3. Rohe Kutteln brauchen viele Stunden Kochzeit, doch die Metzgereien verkaufen praktisch nur vorgekochte Kutteln, bei denen die weiter oben genannte Kochzeit ausreicht.
4. Es gibt auch ein altes Zürcher Rezept für die Kutteln, welches man unter dem Suchbegriff 'Zürcher Kutteln' bei 'guteküche.ch' findet. Mehr siehe dort! Auch im Tessin und in der Lombardei gibt es ein beliebtes Kuttelnrezept: Die Busecca, im dortigen Dialekt Büseca genannt, eine Kuttelnsuppe.

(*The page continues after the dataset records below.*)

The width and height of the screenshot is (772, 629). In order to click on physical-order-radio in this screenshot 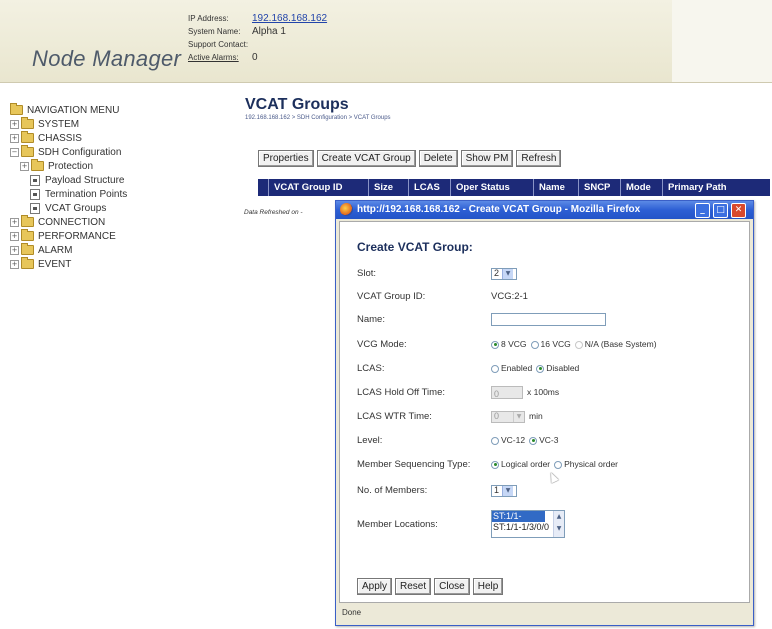, I will do `click(558, 464)`.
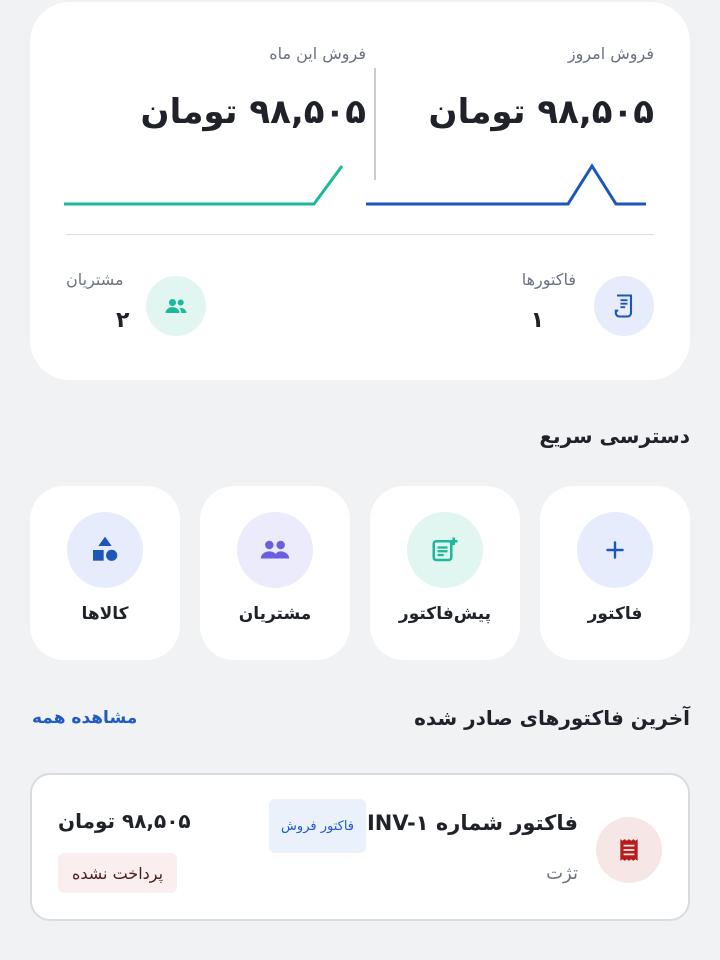 The height and width of the screenshot is (960, 720). I want to click on invoice-type-badge: فاکتور فروش, so click(318, 826).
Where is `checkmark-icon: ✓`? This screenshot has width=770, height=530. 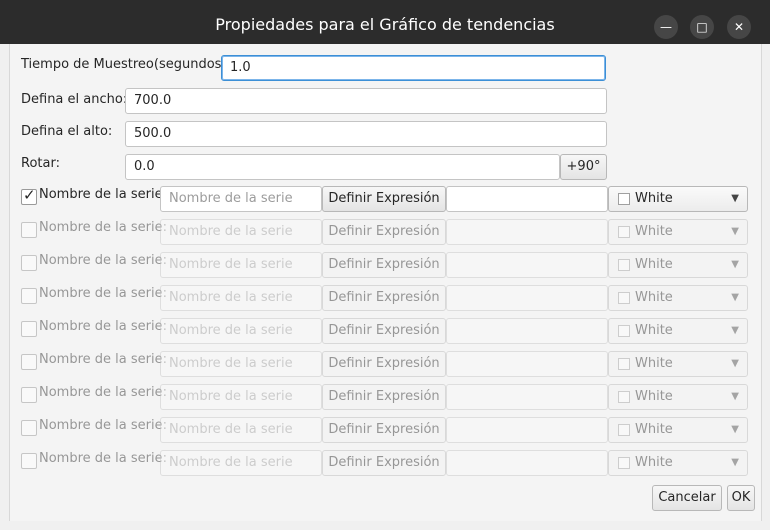 checkmark-icon: ✓ is located at coordinates (30, 195).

5. Kutteln werden in grossen Teilen Europas seit Jahrhunderten zubereitet. Sie sind lediglich etwas aus der Mode gekommen und daher gibt es immer weniger Köchinnen und Köche, welche sie noch schmackhaft zubereiten können. Dennoch kommt der Liebhaber auch heute noch fast überall auf seine Rechnung, wenn er genügend lange nach einem entsprechenden Restaurant sucht. Zudem gehören Kutteln zu den Innereien und da hat jeder so seine Grenzen, was er noch verzehren mag und was ihm zu weit geht. Auch Nieren, Milz, Lungen, Herz, Lebern usw. sind bekannt dafür, dass es nicht alle mögen.